Linda González: The best thing is seeing people shift from a scarcity mentality to one of abundance – seeing their writing life as a long-term process with small steps each day to achieve their goals. I also love to see writers embrace their authenticity and stop – or at least minimize – comparing themselves to others.
When I look out into the writing world and see my writers being published and following their unique paths, that reminds me our work changes individual lives that make a greater impact in the world. The hardest thing is to see how deep some of our limiting beliefs are about our ability to speak out truth in a world that still does not value the arts and even less values women and people of color.
It is also hard to see people decide to spend money on items or experiences that will not support them as much as coaching. It is a powerful choice to be coached and requires a solid belief that you can make your goals a reality.
Minal Hajratwala
What kinds of questions should a writer ask when considering a coach?

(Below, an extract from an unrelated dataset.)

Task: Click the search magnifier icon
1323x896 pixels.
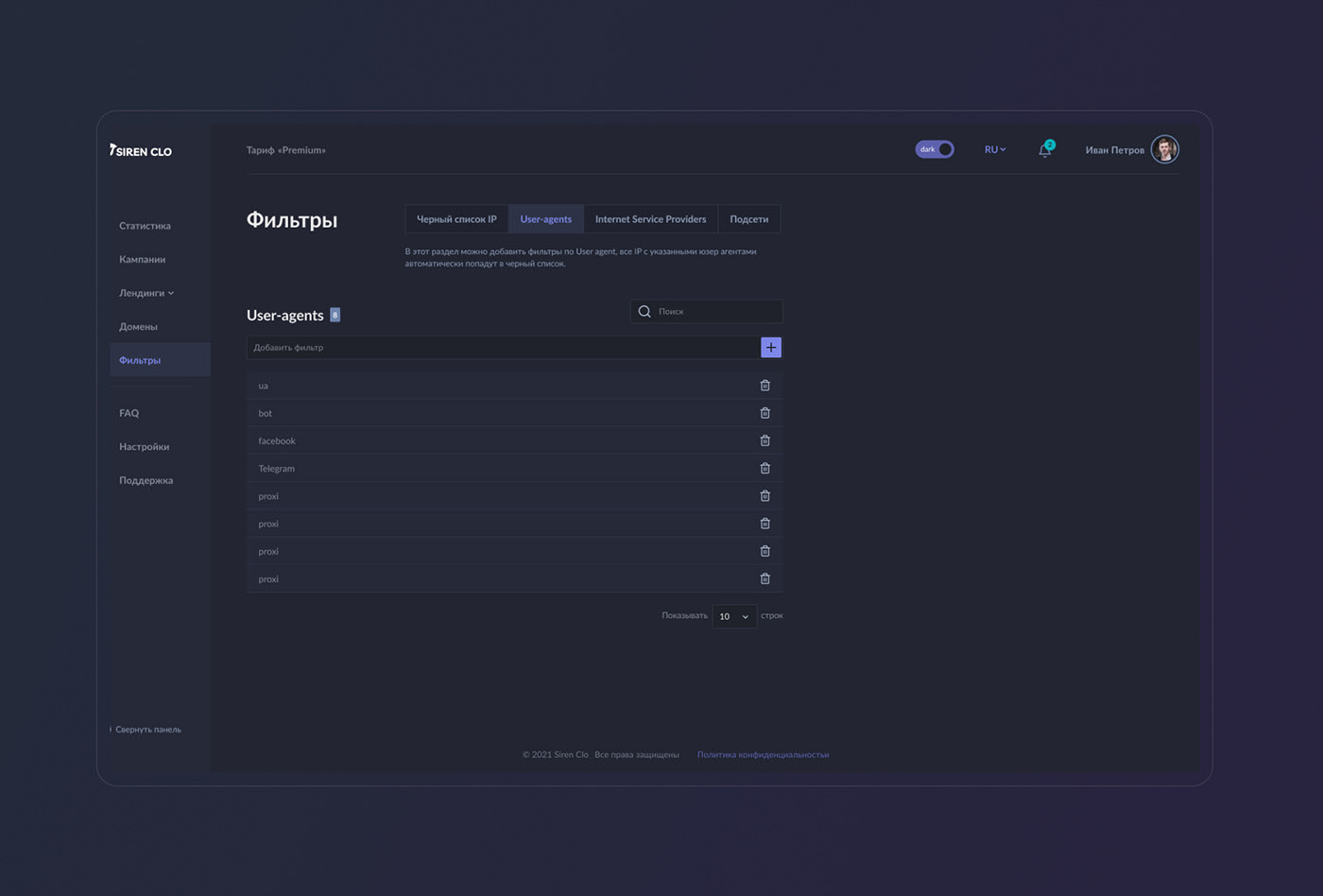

Linda González: Having been a coach for over 15 years and having had 4 coaches myself (3 focused on moving my writing forward), I suggest a writer get clear on pricing, working agreements (e.g. payment, session options in terms of time and spacing, cancellations, expectations), and coaching philosophy. My own philosophy, for example, is based on client-driven goals, multiculturalism, spiritual principles, and life experiences.
More than asking questions, I would suggest a writer ask for a sample coaching consultation to get a feel for how that coach works and if their style will help them resolve the issues they have been unable to solve with their other resources. These sessions are typically offered by coaches and range from 15 minutes to an hour.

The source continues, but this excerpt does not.